So I decided to count the number of sequences containing the subsequence 123456. Indeed, any sequence of $n$ numbers is equiprobable of probability $\frac{1}{6^n}$. When we consider such we can pick any of $n-5$ starting point for the subsequence 123456, the rest of the sequence doesn't matter and each term can be any number of $\left\{1,2,3,4,5,6\right\}$ so we've got $6^{n-6}$ ways to pick the remaining numbers. So following this reasoning, I would be tempted to say that the wanted probability is $\frac{(n-5)6^{n-6}}{6^n} = \frac{n-5}{6^6}$ which obviously doesn't make sense because I could take an $n$ that's strictly greater than $6^6$ and it would be a probability strictly greater than $1$...

I really struggle with combinatorics like that and I never know why my reasoning is wrong.

4

There are 4 best solutions below

0
On

Let $p(n)$ be the probability of having 123456 in $n$ rolls. Then, we have the following recurrence by conditioning on the first time that the sequence appears.

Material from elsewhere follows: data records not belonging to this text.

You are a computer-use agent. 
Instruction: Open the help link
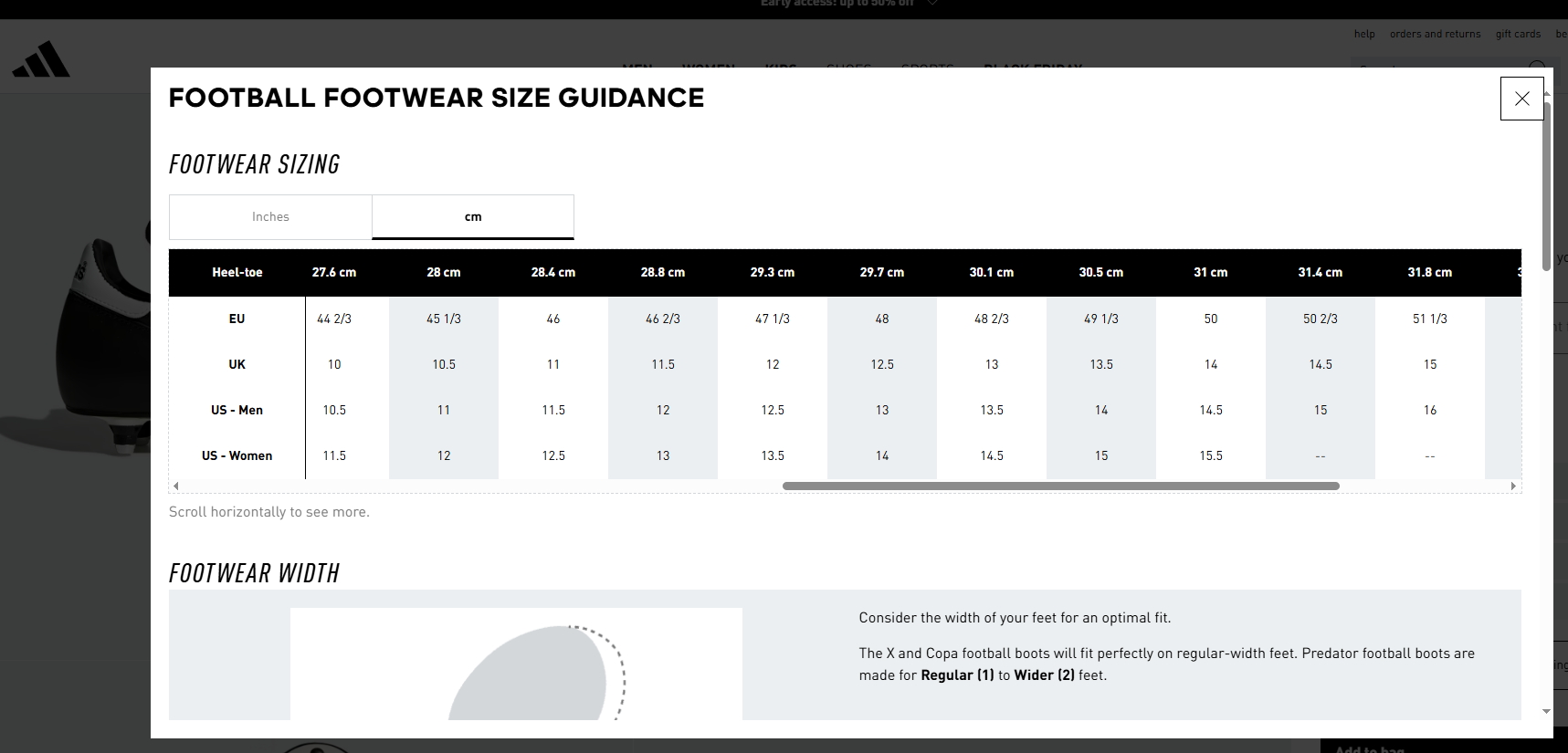(1364, 34)
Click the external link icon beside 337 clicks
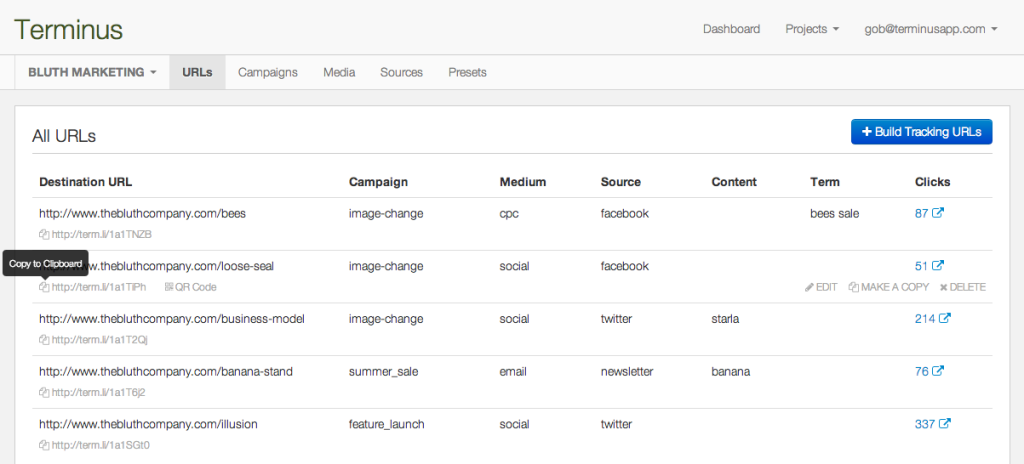Image resolution: width=1024 pixels, height=464 pixels. (x=944, y=424)
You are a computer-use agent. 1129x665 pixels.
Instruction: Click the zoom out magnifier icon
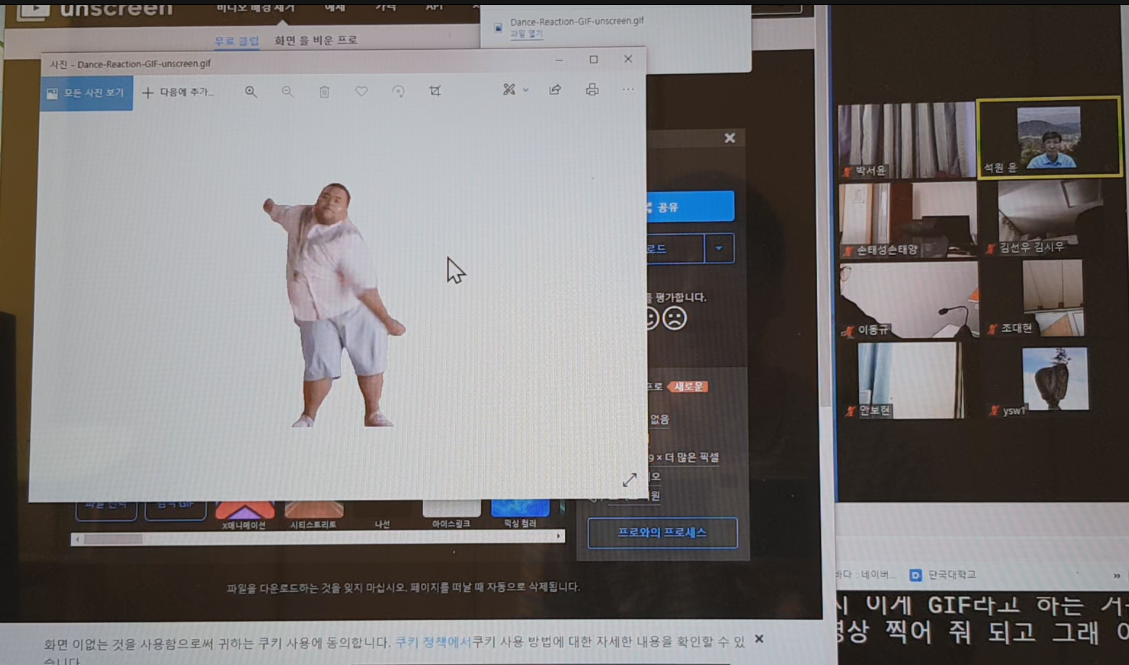click(x=287, y=91)
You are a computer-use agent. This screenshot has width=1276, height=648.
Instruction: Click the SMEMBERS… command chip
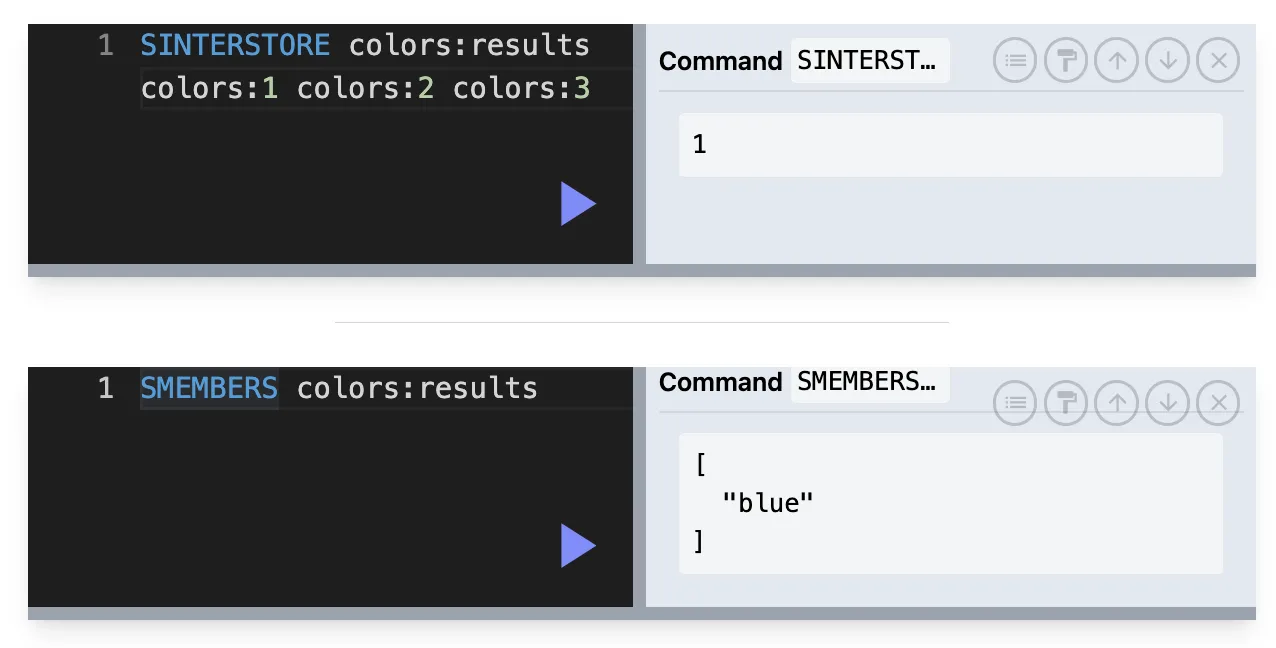(869, 383)
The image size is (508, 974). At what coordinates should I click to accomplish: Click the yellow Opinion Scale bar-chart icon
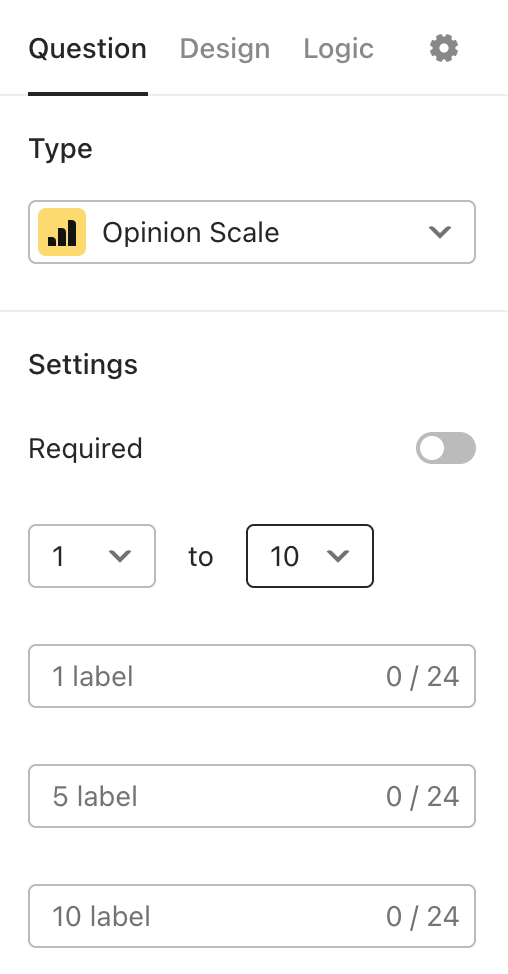[x=62, y=232]
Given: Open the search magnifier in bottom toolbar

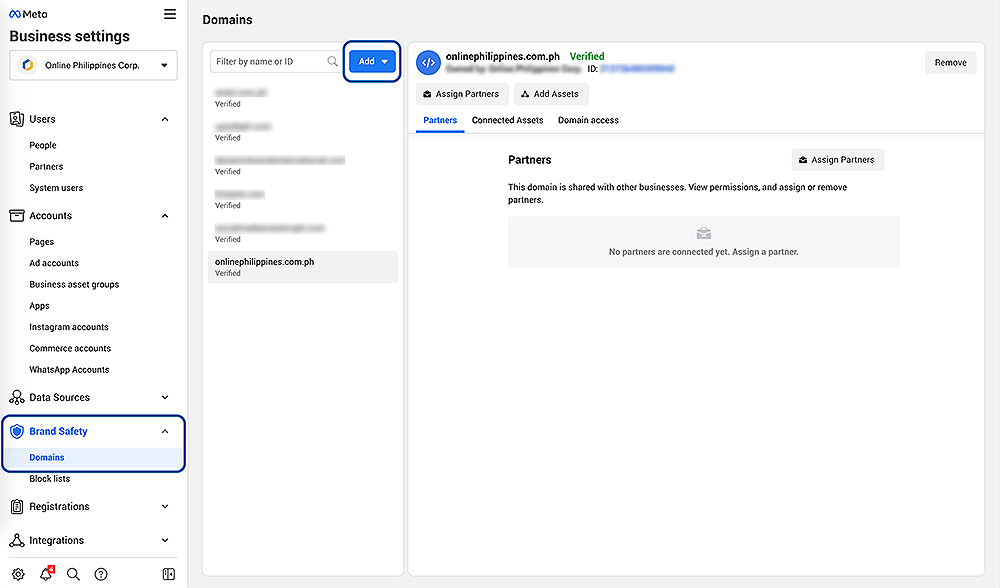Looking at the screenshot, I should click(73, 573).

For $\color{blue}{6\le n \le 11}$:

$$p(n)=\color{blue}{(n-5) \left ( \frac{1}{6} \right ) ^6}$$

For $\color{blue}{n \ge 12}$:

$$p(n)=(11-5) \left ( \frac{1}{6} \right )^6+\sum_{i=7}^{n-5}(1-p(i-1)) \left ( \frac{1}{6} \right ) ^6= \color{blue}{\left ( \frac{1}{6} \right ) ^6 \left [n-5-\sum_{i=6}^{n-6}p(i) \right ]}$$

The above can be used to efficiently compute the probability $p(n)$.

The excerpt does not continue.